* _Your assignment_
What you return should be the lines of the data containing "icon", each in full.

* _Material for this exercise_
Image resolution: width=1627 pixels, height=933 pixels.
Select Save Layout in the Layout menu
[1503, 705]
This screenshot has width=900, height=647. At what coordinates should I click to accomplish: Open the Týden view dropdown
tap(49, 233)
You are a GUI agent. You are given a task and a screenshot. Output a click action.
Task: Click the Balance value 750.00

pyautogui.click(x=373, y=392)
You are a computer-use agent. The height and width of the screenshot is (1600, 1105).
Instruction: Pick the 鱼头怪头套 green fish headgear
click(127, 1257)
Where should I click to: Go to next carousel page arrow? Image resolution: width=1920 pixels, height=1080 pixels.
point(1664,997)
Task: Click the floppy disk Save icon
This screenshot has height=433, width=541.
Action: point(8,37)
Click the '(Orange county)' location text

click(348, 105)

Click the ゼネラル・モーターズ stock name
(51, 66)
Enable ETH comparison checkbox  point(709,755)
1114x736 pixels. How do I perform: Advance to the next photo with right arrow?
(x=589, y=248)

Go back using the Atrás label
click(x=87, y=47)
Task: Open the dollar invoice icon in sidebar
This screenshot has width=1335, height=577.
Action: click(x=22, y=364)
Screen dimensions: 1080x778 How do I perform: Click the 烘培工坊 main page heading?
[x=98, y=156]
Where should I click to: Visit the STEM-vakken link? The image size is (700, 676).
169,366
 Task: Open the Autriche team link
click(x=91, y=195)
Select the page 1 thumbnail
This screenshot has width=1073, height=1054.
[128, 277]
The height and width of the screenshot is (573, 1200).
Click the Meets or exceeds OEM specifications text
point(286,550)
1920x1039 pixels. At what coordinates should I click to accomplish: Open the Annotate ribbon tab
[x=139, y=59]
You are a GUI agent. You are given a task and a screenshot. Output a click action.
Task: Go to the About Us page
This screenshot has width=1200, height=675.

* _Written answer_
Task: Click the floppy disk Save icon
Task: Open the dollar invoice icon in sidebar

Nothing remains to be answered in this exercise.